Table 11-1 Sizes of Logged Items
Type |
Total Item Size (in bytes) |
|
---|---|---|
(packet) |
DETAIL |
24 + 44 + size of packet |
|
SUMMARY |
24 + 44 + 40 |
SESSION |
ip |
24 + 40 |
|
tcp |
24 + 44 |
|
udp |
24 + 40 |
EXTENDED |
|
24 + 64 + UTF-8 text: 0 to 4008 |
Because the level of logging from a given program entity can be limited by the setting of the LogSeverity variable for that entity, a variable can be specific to a particular Screen (within a CMG group of centrally-managed Screens) or applicable to all Screens (those without a Screen-specific variable). If no variable is defined for a given entity, more general variables control such logging (again, on a per-Screen or non-Screen-specific basis). The search order for log limiter variables can be summarized as:
sys=Screenname prg=entityname name=LogSeverity
prg=entityname name=LogSeverity
sys=Screenname name=LogSeverity
name=LogSeverity
As initially configured, SunScreen contains log limiter variables for each program entity, as well as the non-Screen, non-entity-specific (global global) default. All are initially configured to the value info.
Log limiter variables are configured using the configuration editor.
The log limiters are controlled by LogSeverity variables, which contain the following items:
sys=Screenname (optional)
prg=programname (optional)
name=LogSeverity
value=severityname (emerg,alert,...,debug)
description=descriptive text (optional)
enabled | disabled (The default is enabled.)
Once log limiters have been altered, the configuration must be activated to propagate the changes.
Do the following while logged into the primary Screen.
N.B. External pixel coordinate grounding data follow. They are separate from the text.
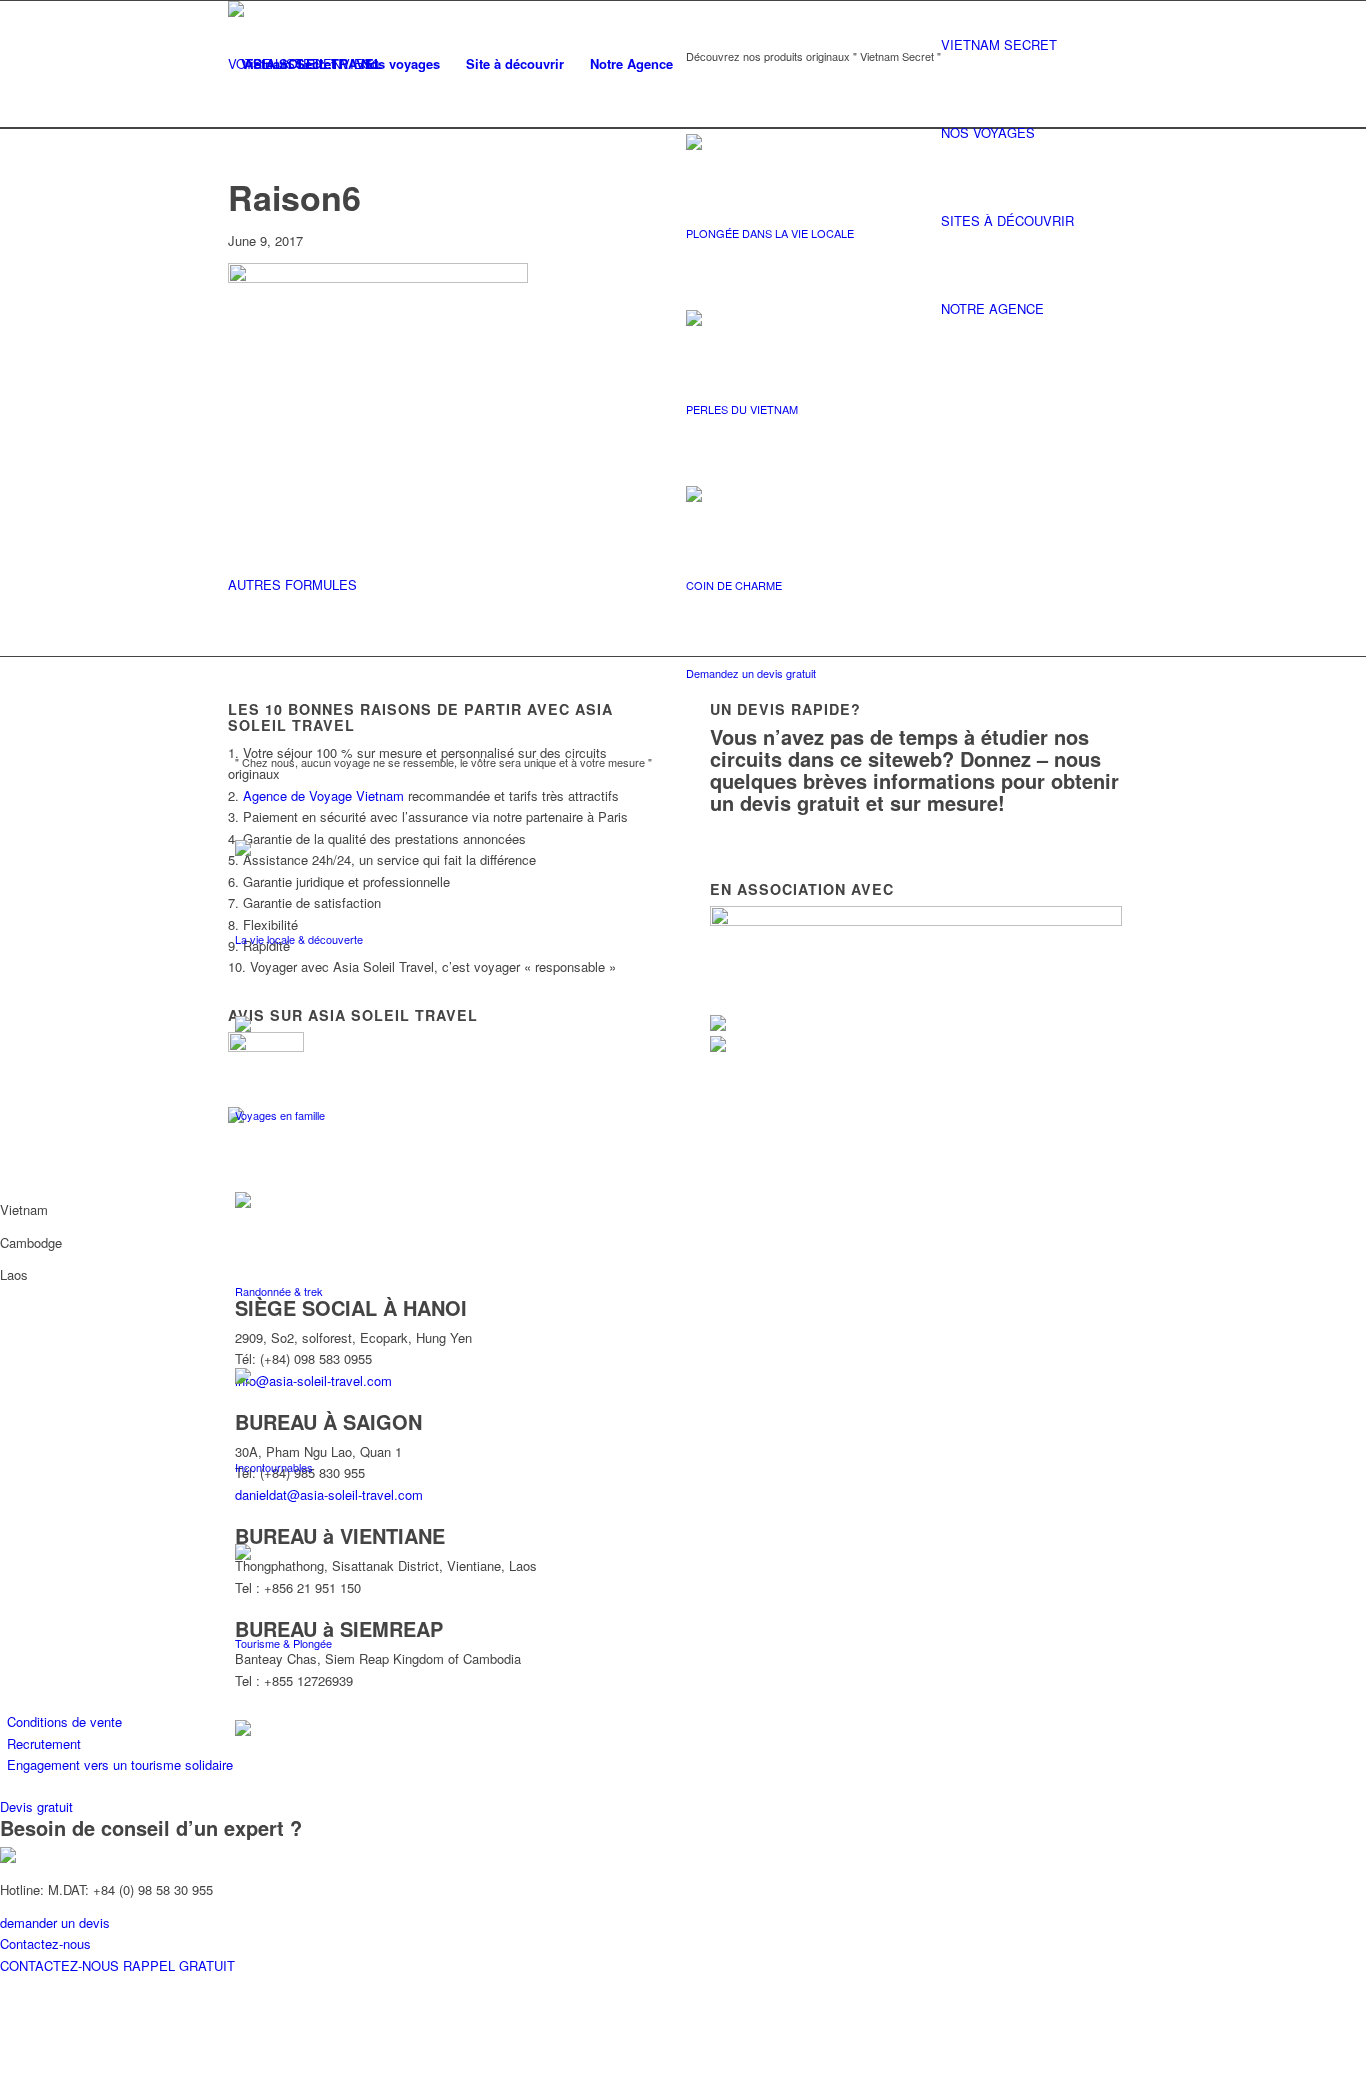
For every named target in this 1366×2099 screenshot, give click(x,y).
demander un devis (55, 1922)
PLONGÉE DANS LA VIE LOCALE (770, 233)
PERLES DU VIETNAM (742, 409)
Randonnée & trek (279, 1291)
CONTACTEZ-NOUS (61, 1965)
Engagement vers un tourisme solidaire (120, 1764)
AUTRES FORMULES (292, 584)
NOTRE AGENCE (992, 308)
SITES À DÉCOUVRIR (1007, 220)
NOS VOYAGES (988, 132)
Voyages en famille (280, 1115)
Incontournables (274, 1467)
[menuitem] (288, 64)
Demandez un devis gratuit (751, 673)
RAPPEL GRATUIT (179, 1965)
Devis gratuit (36, 1806)
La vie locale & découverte (299, 939)
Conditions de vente (64, 1721)
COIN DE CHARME (734, 585)
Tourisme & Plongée (283, 1643)
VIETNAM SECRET (999, 44)
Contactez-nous (45, 1943)
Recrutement (44, 1743)
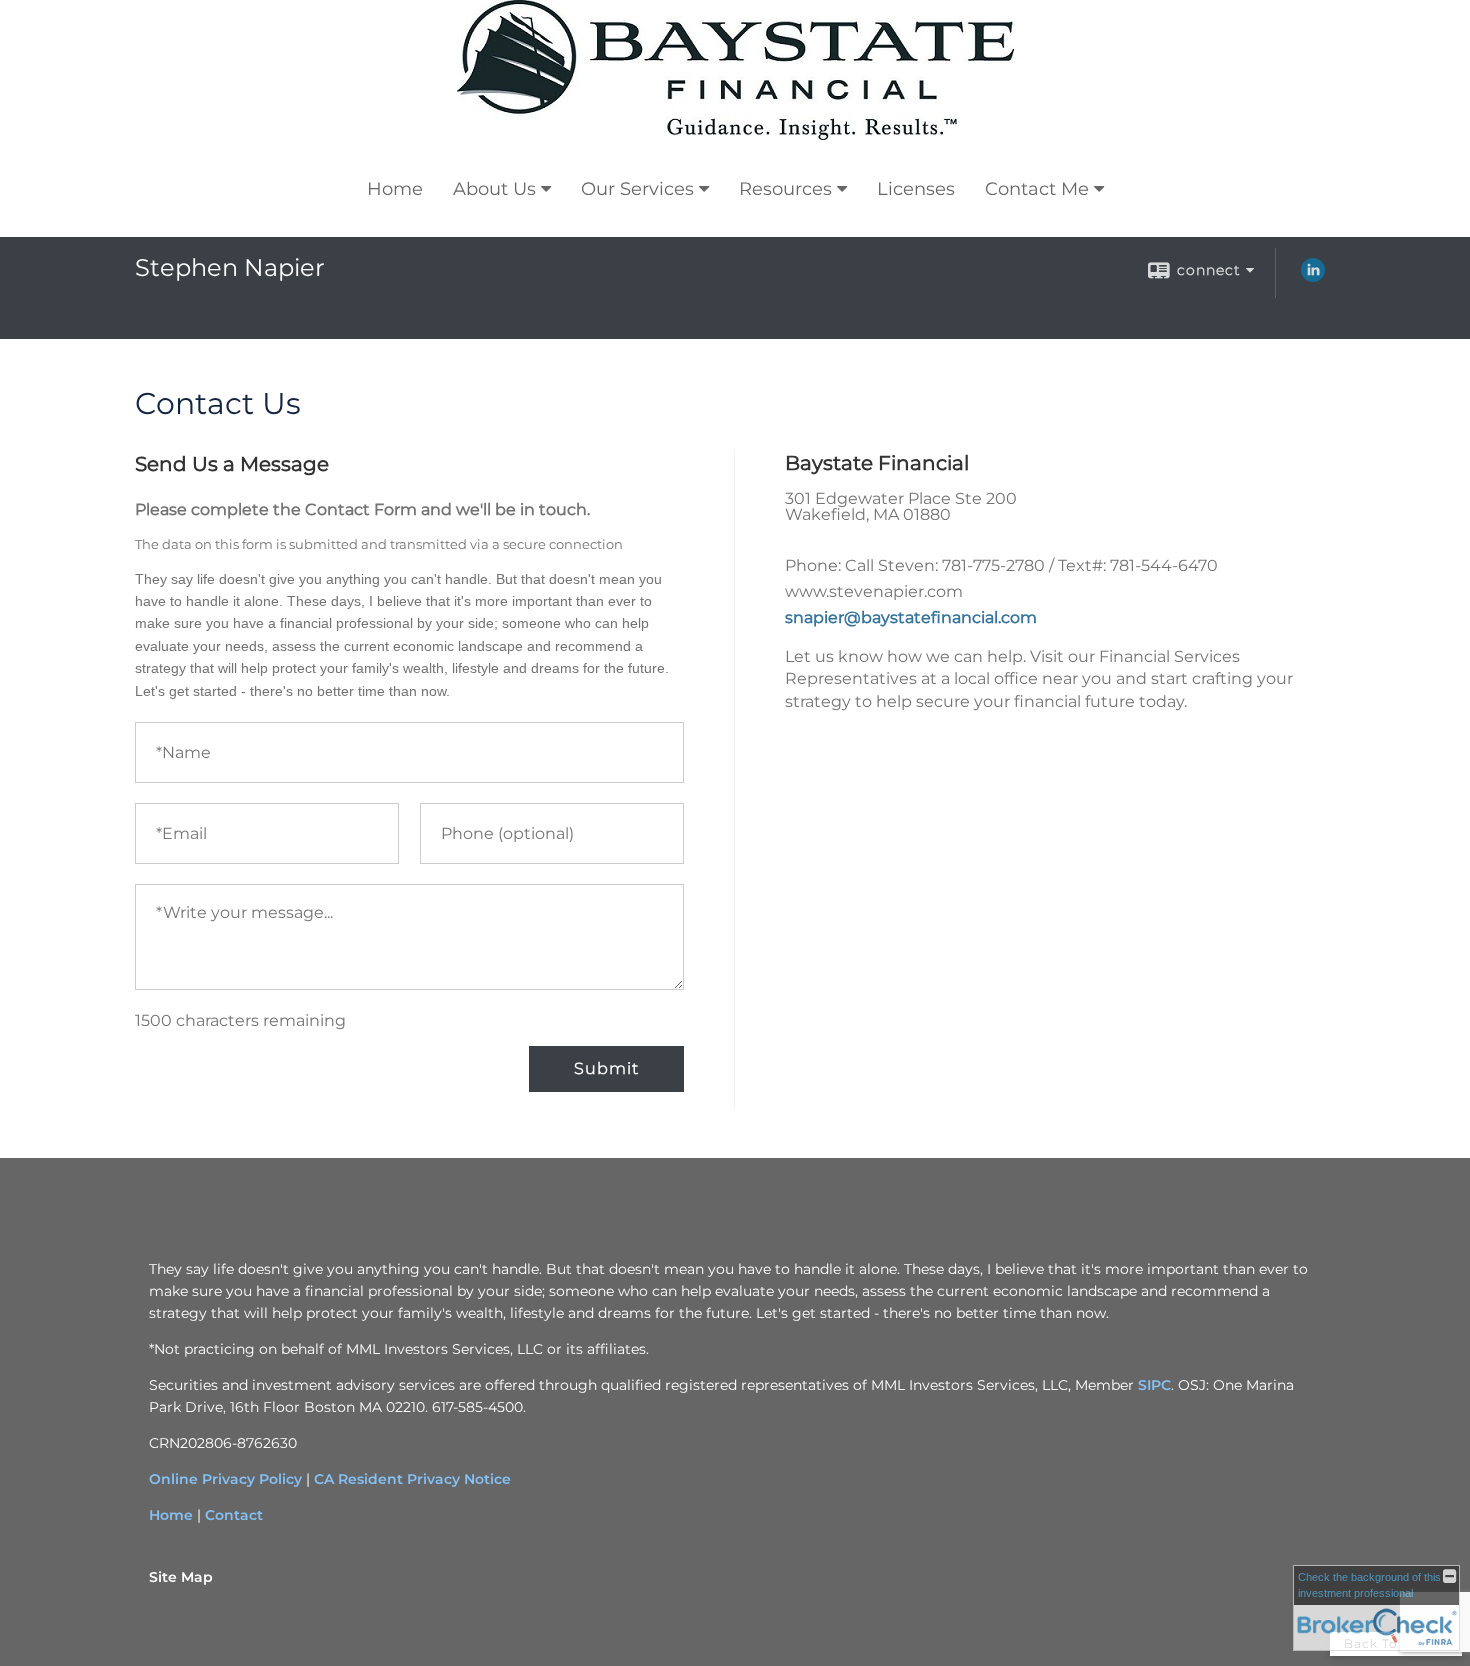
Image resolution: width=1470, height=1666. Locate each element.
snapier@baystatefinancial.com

To Display the global global log limiter:
admin% ssadm -r primary edit Initial edit> vars print name=LogSeverity NAME="LogSeverity" ENABLED VALUE="INFO" DESCRIPTION="global log severity limit" |
To display the global log limiter for authentication events:
admin% ssadm -r primary edit Initial edit> vars print prg=auth name=LogSeverity PRG="auth" NAME="LogSeverity" ENABLED VALUE="INFO" DESCRIPTION="global log severity limit, authentication"... |
To log more debugging information on a particular Screen for authentication events:
admin% ssadm -r primary edit Initial edit> vars add sys=Screenname prg=auth name=LogSeverity value=debug description="debug authentication operations" edit> quit |
Although, the output produced by print surrounds the value of each item in double quotes, these are only necessary on input if there are embedded spaces within the values of items. Also, although print outputs all tag names in capital letters (for example, PRG=), these tags are recognized in a case-insensitive manner on input (for example, prg=, Prg=, PRG= are equivalent). Finally, the VALUE string for the LogSeverity variable is likewise processed in a case-insensitive manner.